Aku tersenyum dan melambai ke arahnya sambil menenteng kotak nasi goreng. Dia hanya membalas senyumku dengan tipis, dengan menarik satu sudut bibir saja. Biasanya kalau aku mengunjunginya, Salsa akan berteriak heboh, berlari sambil meregangkan tangannya. Namun, hari ini yang kulihat bukan Salsa yang aku kenal.

Aku mengulurkan kotak nasi itu setelah berdiri tak jauh dari posisi gadis itu.

"Apa ini?"

"Nasi goreng kesukaanmu," jawabku, "nih!"

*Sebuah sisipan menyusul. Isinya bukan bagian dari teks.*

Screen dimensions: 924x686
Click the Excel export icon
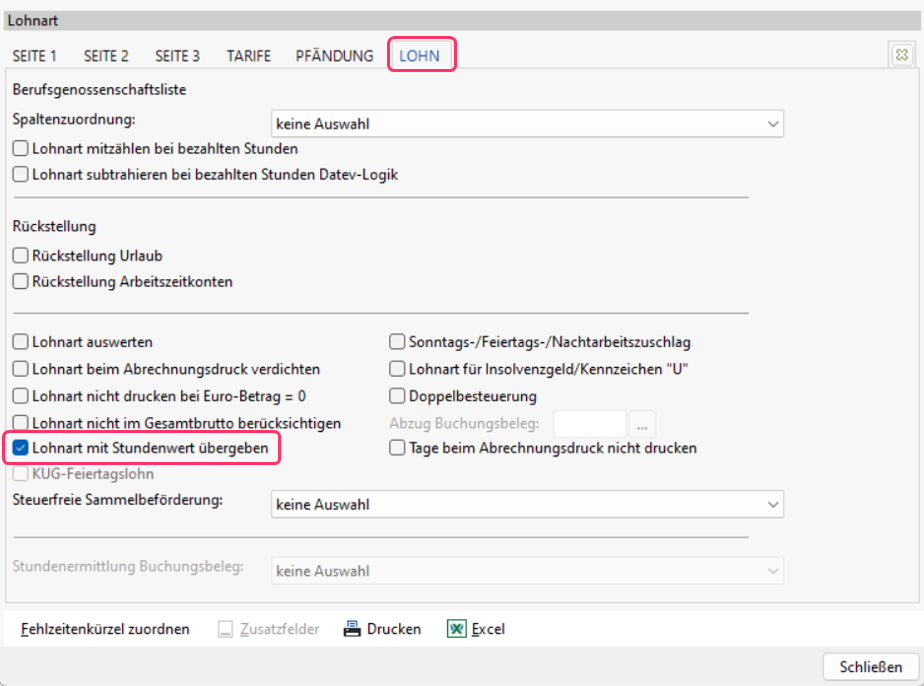pos(456,629)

"Makasih, Bil, tetapi nggak usah repot-repot. Gue lagi diet buat seleksi drama ke Thailand, lebih baik lo kasih ke yang lain, ya." Salsa menolak.

"Oh begitu, ya." Aku menarik kotak nasi itu dari hadapannya.

"Sori," ucap Salsa sambil menoleh ke arah jam tangan yang melingkar di tangan kirinya, "gue buru-buru nih, gue duluan ya."

Aku mengangguk sambil tersenyum tipis, "Jangan terlalu memaksa, jangan lupa makan ya! Semangat!" teriakku saat Salsa sudah setengah berlari meninggalkanku, dia hanya membalas dengan lambaian tangan tanpa menoleh.

Salsa benar-benar menghindariku. Kita memang pernah bertengkar, tetapi tidak pernah sampai saling menghindar. Untuk kali pertama, aku sangat merasa kehilangan. Mungkin aku belum menyadari tentang mengapa dia menghindariku? Aku takut jika aku menghindarinya juga, hubungan kami semakin renggang dan pada akhirnya tali persahabatan kami benar-benar putus. Aku takut.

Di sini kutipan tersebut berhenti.